## PROBLEM TO WORK ON
Quote the listing word for word, from its first line through the line that contains "pyautogui.click(x=497, y=668)", including both.

[Entries for locating text and elements]
§ §
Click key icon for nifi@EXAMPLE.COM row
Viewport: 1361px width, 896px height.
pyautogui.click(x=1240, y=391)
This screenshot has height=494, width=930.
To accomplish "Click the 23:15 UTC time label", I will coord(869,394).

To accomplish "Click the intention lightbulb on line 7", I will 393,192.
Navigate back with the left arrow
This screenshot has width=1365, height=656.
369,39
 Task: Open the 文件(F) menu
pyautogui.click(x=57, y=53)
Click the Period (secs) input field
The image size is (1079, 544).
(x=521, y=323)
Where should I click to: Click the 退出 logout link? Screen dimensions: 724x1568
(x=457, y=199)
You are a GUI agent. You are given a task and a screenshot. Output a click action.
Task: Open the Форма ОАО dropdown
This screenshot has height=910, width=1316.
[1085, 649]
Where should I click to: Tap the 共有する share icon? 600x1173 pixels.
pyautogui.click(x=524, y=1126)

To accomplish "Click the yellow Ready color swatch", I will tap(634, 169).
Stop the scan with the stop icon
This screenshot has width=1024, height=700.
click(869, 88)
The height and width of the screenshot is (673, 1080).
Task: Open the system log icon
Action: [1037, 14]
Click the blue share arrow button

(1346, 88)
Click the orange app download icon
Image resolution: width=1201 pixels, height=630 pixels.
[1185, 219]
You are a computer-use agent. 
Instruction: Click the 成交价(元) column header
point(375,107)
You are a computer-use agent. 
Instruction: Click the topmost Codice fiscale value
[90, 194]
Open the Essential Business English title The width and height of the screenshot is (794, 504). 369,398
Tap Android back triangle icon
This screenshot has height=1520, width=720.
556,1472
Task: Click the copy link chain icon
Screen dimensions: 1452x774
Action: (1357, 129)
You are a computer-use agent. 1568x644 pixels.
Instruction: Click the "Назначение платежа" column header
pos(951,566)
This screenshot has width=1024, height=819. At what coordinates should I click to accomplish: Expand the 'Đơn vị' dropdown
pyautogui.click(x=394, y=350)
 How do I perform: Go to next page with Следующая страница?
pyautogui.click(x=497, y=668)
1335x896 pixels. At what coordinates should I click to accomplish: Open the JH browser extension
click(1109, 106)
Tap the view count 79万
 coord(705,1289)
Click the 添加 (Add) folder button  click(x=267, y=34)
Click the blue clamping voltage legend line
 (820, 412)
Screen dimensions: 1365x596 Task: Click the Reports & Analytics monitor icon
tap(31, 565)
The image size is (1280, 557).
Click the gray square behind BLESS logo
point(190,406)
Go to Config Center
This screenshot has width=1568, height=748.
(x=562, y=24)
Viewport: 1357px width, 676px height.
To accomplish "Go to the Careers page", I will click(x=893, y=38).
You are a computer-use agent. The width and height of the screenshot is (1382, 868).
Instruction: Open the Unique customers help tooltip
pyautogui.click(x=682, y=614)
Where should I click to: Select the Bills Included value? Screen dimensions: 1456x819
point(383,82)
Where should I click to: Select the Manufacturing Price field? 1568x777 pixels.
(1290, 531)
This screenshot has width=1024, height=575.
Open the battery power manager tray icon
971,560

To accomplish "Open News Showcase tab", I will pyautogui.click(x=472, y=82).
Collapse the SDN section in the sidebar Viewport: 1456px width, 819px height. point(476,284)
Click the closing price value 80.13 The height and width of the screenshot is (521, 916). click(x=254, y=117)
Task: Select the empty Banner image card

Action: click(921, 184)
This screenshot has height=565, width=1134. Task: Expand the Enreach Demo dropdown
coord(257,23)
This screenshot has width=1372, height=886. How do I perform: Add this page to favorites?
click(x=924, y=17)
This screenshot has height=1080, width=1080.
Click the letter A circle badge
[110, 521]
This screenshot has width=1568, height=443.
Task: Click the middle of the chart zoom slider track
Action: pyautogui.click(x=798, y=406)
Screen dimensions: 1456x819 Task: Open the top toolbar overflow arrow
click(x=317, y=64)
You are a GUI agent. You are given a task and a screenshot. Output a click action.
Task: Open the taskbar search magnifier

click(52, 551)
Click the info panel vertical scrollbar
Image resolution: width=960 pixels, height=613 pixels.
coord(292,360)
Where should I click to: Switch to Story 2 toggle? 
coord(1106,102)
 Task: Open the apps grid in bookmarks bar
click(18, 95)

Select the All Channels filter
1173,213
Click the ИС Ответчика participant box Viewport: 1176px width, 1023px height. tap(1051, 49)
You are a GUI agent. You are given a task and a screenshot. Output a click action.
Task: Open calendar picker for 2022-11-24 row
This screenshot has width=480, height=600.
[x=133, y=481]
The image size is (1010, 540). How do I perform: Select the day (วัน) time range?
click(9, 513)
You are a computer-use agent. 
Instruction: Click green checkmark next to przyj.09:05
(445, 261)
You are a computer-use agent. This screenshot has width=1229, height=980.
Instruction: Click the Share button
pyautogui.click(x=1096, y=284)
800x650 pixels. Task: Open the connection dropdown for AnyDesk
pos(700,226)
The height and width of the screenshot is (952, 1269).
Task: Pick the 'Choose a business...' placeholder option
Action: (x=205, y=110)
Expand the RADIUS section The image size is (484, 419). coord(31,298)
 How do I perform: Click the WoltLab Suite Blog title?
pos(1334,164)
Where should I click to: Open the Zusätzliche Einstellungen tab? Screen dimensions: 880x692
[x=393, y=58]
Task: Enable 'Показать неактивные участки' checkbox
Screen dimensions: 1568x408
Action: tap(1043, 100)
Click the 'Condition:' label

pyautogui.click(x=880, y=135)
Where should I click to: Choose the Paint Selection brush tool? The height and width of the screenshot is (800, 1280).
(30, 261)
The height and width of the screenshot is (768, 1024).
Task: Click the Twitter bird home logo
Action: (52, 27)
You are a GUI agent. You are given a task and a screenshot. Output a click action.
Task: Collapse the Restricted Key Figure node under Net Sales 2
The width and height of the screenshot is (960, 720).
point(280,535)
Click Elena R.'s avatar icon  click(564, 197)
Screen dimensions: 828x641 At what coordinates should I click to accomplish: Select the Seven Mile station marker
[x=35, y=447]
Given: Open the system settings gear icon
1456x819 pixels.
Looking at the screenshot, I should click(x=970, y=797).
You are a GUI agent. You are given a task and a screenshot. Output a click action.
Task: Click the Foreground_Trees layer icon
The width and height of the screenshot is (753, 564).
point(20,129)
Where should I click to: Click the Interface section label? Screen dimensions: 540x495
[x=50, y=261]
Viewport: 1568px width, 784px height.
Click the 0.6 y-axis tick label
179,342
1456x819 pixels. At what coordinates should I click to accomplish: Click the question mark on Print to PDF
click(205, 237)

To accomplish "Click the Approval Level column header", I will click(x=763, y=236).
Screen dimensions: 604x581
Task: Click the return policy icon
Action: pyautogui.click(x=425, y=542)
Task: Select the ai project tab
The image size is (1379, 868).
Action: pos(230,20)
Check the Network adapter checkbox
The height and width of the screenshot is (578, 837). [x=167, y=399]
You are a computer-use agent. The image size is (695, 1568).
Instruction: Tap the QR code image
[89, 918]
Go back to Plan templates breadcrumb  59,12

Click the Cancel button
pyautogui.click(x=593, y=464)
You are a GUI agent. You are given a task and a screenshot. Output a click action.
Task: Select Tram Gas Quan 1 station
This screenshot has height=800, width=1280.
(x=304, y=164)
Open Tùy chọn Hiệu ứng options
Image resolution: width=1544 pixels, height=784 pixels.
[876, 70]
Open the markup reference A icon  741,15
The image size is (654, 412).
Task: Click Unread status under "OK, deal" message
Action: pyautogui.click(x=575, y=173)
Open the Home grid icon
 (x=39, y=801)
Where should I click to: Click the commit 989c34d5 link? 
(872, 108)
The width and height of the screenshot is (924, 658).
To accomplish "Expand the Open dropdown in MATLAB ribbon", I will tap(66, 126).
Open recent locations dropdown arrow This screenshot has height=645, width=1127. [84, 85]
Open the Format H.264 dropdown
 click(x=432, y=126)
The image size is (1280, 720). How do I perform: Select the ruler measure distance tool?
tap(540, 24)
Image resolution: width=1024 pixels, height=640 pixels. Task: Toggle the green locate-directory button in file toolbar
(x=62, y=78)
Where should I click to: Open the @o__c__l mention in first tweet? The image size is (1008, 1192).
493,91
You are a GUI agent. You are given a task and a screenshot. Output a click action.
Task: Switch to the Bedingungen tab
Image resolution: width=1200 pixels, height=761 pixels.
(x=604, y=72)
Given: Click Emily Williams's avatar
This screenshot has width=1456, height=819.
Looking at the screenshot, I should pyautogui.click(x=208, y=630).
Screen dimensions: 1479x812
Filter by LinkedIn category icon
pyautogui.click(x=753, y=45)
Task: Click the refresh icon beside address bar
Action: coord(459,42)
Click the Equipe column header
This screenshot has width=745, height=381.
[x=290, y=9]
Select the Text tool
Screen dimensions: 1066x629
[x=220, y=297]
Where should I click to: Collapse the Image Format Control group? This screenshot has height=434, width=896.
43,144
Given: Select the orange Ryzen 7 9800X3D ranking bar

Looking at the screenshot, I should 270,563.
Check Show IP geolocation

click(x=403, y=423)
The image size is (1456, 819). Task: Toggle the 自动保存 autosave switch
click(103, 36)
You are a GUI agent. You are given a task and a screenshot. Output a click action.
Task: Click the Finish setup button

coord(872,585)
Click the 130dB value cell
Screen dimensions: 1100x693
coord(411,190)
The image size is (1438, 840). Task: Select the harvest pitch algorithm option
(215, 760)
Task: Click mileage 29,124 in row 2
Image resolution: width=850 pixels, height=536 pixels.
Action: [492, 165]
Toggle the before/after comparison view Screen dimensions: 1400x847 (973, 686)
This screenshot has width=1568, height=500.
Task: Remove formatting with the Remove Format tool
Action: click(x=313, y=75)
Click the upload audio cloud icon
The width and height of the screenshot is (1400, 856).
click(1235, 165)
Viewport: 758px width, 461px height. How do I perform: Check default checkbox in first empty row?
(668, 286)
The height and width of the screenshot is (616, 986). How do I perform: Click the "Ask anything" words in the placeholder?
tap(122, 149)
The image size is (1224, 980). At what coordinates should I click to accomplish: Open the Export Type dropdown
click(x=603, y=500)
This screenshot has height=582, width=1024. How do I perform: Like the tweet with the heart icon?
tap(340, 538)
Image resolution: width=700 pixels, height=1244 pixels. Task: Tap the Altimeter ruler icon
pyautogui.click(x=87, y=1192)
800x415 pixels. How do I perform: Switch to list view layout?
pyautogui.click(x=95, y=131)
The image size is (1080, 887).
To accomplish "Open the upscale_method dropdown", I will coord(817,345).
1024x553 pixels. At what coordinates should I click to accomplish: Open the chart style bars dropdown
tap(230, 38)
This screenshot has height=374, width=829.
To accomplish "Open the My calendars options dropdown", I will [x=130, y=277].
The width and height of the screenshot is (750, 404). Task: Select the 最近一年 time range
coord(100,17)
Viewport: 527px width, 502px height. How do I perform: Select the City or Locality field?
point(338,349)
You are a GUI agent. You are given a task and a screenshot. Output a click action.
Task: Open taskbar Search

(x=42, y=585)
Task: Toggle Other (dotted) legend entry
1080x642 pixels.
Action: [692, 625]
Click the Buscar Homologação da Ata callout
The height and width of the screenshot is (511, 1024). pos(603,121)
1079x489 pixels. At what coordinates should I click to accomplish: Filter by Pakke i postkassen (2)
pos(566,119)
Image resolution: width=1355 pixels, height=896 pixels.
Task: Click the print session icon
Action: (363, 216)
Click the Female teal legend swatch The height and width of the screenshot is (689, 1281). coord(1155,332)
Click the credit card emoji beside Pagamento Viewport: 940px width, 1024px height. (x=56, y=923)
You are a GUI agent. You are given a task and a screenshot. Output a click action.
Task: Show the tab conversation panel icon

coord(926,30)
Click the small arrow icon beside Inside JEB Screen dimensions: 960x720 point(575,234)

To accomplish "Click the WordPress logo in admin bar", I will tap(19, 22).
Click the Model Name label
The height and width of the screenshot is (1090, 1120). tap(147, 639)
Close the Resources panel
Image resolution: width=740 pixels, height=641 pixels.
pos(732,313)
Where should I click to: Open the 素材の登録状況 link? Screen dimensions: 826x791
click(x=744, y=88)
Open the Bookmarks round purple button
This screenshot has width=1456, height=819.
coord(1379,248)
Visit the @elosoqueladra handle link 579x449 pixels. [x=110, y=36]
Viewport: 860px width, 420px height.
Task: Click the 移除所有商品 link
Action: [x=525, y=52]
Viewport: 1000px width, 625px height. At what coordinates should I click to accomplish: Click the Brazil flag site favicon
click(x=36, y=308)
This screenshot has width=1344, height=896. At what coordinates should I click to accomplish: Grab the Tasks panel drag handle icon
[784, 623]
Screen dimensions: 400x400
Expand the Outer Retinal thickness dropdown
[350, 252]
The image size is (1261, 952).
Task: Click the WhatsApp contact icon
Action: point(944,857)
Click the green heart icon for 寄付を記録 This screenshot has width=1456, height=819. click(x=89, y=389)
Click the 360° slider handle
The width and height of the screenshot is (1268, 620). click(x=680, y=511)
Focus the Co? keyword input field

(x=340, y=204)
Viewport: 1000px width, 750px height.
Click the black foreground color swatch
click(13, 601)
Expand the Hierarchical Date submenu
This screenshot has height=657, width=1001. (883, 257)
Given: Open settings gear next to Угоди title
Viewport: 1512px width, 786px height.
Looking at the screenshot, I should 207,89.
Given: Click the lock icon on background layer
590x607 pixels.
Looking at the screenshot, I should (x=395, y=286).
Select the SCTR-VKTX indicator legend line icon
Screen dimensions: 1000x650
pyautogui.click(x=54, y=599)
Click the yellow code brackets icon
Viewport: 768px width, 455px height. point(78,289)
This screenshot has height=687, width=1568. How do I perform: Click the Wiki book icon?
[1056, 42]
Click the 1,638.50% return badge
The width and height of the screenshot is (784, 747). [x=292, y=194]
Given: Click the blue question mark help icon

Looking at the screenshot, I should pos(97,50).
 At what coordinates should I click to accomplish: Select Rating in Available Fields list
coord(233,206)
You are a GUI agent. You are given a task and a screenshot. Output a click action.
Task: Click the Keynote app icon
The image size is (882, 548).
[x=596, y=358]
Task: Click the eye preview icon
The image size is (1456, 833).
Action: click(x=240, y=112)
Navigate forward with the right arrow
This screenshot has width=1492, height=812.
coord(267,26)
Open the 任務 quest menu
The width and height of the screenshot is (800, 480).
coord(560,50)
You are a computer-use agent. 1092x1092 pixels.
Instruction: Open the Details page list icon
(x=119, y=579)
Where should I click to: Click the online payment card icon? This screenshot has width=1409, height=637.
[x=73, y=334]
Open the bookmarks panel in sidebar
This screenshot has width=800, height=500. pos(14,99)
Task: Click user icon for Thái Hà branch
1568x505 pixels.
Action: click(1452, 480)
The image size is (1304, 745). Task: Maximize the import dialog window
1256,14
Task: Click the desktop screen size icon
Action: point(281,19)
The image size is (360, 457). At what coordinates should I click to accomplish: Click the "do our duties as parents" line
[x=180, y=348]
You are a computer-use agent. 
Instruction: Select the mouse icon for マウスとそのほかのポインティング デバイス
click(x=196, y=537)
§ §
## EXERCISE ANSWER
Click key icon for nifi@EXAMPLE.COM row
Viewport: 1361px width, 896px height.
pyautogui.click(x=1240, y=391)
This screenshot has height=494, width=930.
To accomplish "Click the 23:15 UTC time label", I will coord(869,394).

To accomplish "Click the intention lightbulb on line 7", I will 393,192.
Navigate back with the left arrow
This screenshot has width=1365, height=656.
369,39
 Task: Open the 文件(F) menu
pyautogui.click(x=57, y=53)
Click the Period (secs) input field
The image size is (1079, 544).
(x=521, y=323)
Where should I click to: Click the 退出 logout link? Screen dimensions: 724x1568
(x=457, y=199)
You are a GUI agent. You are given a task and a screenshot. Output a click action.
Task: Open the Форма ОАО dropdown
This screenshot has height=910, width=1316.
[1085, 649]
Where should I click to: Tap the 共有する share icon? 600x1173 pixels.
pyautogui.click(x=524, y=1126)

To accomplish "Click the yellow Ready color swatch", I will tap(634, 169).
Stop the scan with the stop icon
This screenshot has width=1024, height=700.
click(869, 88)
The height and width of the screenshot is (673, 1080).
Task: Open the system log icon
Action: [1037, 14]
Click the blue share arrow button

(1346, 88)
Click the orange app download icon
Image resolution: width=1201 pixels, height=630 pixels.
[1185, 219]
You are a computer-use agent. 
Instruction: Click the 成交价(元) column header
point(375,107)
You are a computer-use agent. 
Instruction: Click the topmost Codice fiscale value
[90, 194]
Open the Essential Business English title The width and height of the screenshot is (794, 504). 369,398
Tap Android back triangle icon
This screenshot has height=1520, width=720.
556,1472
Task: Click the copy link chain icon
Screen dimensions: 1452x774
Action: (1357, 129)
You are a computer-use agent. 1568x644 pixels.
Instruction: Click the "Назначение платежа" column header
pos(951,566)
This screenshot has width=1024, height=819. At what coordinates should I click to accomplish: Expand the 'Đơn vị' dropdown
pyautogui.click(x=394, y=350)
 How do I perform: Go to next page with Следующая страница?
pyautogui.click(x=497, y=668)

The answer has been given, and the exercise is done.